### DESCRIPTION OF THE TASK
Given the records below, would you repeat exactly the lines that begin at the one containing "How to Choose (291, 2317)" and end at the one containing "Outboard Marine Service", inclusive?

### SUPPLIED MATERIAL
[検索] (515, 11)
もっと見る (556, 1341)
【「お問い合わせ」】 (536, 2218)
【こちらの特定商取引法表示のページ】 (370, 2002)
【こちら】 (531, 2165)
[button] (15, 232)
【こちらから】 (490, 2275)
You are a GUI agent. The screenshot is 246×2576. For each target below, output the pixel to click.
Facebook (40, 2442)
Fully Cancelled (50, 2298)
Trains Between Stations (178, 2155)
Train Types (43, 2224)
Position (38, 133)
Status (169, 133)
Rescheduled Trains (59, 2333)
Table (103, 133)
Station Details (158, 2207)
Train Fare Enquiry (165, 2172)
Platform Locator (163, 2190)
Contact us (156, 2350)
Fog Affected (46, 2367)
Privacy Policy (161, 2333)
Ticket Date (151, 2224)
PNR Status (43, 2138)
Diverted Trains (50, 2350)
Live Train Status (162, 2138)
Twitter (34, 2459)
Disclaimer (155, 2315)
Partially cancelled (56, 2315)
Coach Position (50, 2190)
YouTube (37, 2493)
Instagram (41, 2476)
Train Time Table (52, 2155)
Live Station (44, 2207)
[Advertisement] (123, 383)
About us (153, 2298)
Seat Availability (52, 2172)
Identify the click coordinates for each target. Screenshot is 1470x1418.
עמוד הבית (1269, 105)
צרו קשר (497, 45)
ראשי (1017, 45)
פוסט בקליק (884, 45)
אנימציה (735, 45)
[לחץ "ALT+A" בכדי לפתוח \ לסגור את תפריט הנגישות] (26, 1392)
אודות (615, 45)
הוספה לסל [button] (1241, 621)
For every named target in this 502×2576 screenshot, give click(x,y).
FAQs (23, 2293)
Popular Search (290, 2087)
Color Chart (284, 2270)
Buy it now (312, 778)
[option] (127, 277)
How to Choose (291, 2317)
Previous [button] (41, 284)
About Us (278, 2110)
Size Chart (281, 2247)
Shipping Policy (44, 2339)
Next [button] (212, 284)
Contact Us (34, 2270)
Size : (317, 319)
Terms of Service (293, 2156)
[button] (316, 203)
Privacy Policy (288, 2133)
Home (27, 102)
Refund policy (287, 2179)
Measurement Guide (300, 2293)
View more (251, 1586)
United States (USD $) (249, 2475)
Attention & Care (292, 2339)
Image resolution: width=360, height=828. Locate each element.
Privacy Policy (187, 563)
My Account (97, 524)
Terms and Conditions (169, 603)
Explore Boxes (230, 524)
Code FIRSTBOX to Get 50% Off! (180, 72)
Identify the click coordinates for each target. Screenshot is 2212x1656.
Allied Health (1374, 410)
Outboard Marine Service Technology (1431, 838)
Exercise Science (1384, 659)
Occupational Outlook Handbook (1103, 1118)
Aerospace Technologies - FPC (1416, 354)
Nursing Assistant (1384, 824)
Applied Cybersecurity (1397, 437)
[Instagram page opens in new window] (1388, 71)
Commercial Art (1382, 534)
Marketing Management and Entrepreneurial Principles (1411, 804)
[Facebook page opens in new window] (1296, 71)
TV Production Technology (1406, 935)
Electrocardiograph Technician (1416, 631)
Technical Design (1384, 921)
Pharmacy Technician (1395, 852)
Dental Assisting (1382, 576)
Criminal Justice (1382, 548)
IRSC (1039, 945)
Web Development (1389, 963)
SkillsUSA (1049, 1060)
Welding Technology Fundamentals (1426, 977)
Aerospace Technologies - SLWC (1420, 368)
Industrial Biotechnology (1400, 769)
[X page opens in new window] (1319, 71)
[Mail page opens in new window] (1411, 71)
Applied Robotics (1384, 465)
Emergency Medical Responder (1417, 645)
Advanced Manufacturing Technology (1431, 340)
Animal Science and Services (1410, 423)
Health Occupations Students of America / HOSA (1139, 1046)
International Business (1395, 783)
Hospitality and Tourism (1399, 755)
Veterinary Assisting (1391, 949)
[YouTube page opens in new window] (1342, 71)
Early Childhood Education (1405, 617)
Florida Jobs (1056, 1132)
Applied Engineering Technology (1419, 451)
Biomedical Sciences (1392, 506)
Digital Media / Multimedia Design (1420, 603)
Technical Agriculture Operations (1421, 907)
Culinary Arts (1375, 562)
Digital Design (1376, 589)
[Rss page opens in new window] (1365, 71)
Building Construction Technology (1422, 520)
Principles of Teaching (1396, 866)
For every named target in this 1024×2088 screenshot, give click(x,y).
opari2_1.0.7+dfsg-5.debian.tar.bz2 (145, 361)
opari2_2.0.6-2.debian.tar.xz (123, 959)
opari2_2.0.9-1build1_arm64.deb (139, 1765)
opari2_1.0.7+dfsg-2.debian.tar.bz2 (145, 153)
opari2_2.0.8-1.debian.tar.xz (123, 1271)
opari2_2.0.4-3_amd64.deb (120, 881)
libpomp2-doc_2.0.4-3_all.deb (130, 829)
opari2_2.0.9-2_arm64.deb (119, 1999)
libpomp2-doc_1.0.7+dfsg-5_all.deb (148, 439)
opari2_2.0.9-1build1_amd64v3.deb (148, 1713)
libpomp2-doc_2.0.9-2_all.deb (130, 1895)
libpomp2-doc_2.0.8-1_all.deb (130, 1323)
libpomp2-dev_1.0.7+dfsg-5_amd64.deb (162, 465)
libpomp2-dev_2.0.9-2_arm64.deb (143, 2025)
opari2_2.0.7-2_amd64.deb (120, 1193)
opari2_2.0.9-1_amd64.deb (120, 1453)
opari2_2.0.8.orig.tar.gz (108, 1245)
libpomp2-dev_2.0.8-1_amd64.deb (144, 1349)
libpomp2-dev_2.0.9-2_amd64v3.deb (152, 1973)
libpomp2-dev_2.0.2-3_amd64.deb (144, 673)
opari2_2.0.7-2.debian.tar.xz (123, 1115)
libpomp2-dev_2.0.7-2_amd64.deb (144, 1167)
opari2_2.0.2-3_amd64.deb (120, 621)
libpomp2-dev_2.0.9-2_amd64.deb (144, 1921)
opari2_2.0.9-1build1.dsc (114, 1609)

### WRITTEN ANSWER
How to Choose (291, 2317)
Previous [button] (41, 284)
About Us (278, 2110)
Size Chart (281, 2247)
Shipping Policy (44, 2339)
Next [button] (212, 284)
Contact Us (34, 2270)
Size : (317, 319)
Terms of Service (293, 2156)
[button] (316, 203)
Privacy Policy (288, 2133)
Home (27, 102)
Refund policy (287, 2179)
Measurement Guide (300, 2293)
View more (251, 1586)
United States (USD $) (249, 2475)
Attention & Care (292, 2339)
Image resolution: width=360, height=828. Locate each element.
Privacy Policy (187, 563)
My Account (97, 524)
Terms and Conditions (169, 603)
Explore Boxes (230, 524)
Code FIRSTBOX to Get 50% Off! (180, 72)
Identify the click coordinates for each target. Screenshot is 2212x1656.
Allied Health (1374, 410)
Outboard Marine Service Technology (1431, 838)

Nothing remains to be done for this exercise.